═════ Extract to read

This is from a Stephen Hawking's Book (Uncertainty Principle). I would like to know how does the Uncertainty Principle impose a limit on the size. What does he mean?

From Hawking's book:

It turns out that the uncertainty principle imposes a limit on the size of something. After a little bit of calculation, one finds that for a given mass of an object, there is a minimum size. This minimum size is small for heavy objects, but as one looks at lighter and lighter objects, the minimum size gets bigger and bigger. This minimum size can be thought of as a consequence of the fact that in quantum mechanics objects can be thought of either as a wave or a particle. The lighter an object is, the longer its wavelength is and so it is more spread out. The heavier an object is, the shorter its wavelength and so it will seem more compact. When these ideas are combined with those of general relativity, it means that only objects heavier than a particular weight can form black holes. That weight is about the same as that of a grain of salt. A further consequence of these ideas is that the number of configurations that could form a black hole of a given mass, angular momentum, and electric charge, although very large, may also be finite. Jacob Bekenstein suggested that from this finite number, one could interpret the entropy of a black hole. This would be a measure of the amount of information that seems irretrievably lost, during the collapse when a black hole is created.

══════════

Written exercise A: In the records, replace "bookmark" with "star" in everything from the start down to the line containing "Looking at the". Keep everything else unchanged and leave the pictures out.

═════ Entries provided

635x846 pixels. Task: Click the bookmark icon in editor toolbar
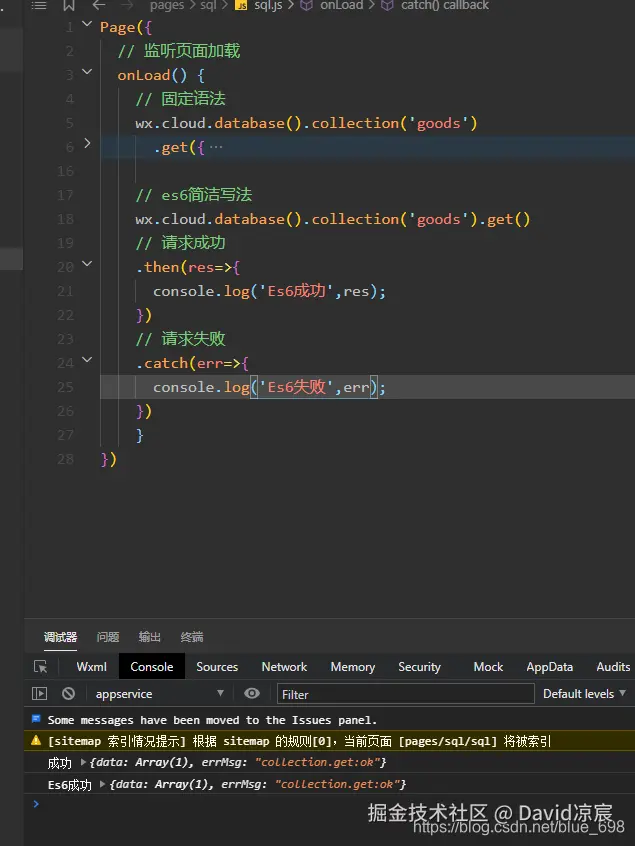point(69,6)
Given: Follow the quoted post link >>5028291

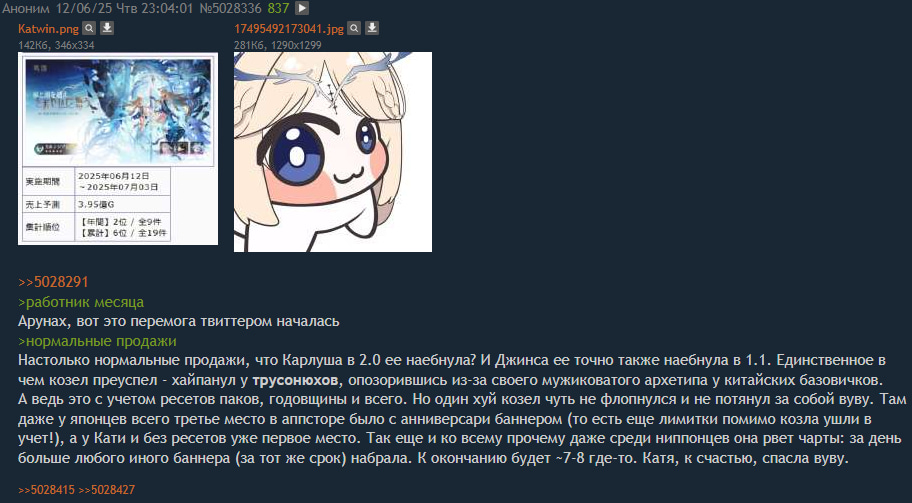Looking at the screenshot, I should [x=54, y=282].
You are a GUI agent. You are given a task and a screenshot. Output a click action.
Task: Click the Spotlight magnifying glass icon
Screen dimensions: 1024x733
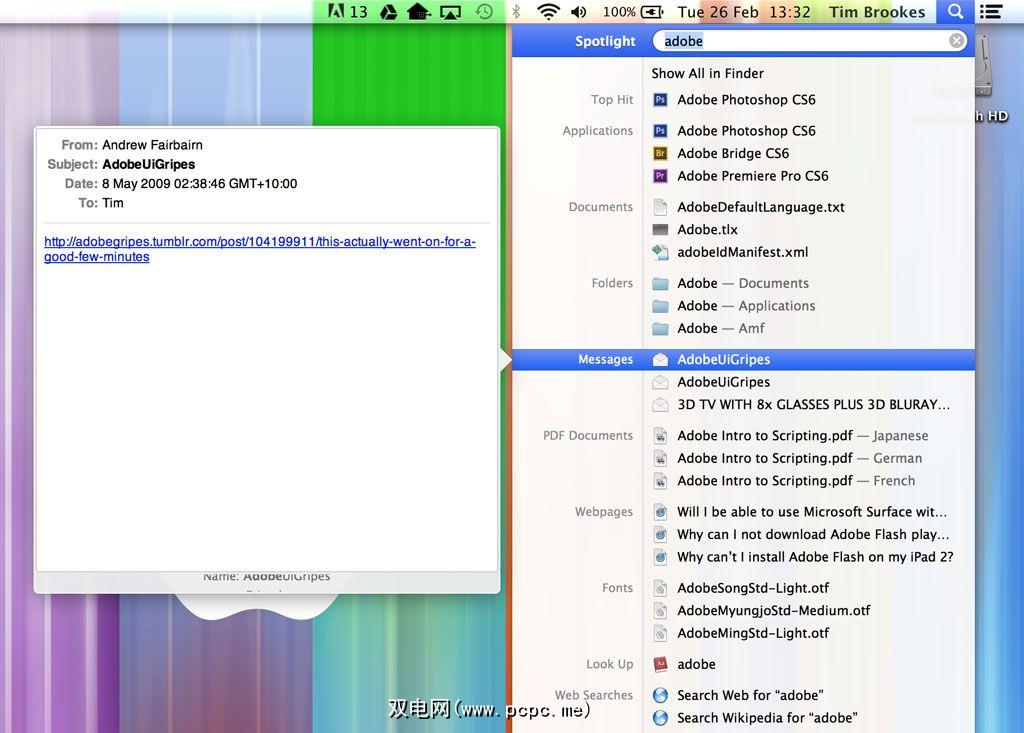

══════════

Written exercise B: Return the uncertainty principle text word for word, from "This is from" down to "does he mean?".

Answer A:
635x846 pixels. Task: Click the star icon in editor toolbar
point(69,6)
Given: Follow the quoted post link >>5028291

Looking at the screenshot, I should [x=54, y=282].

Answer B:
This is from a Stephen Hawking's Book (Uncertainty Principle). I would like to know how does the Uncertainty Principle impose a limit on the size. What does he mean?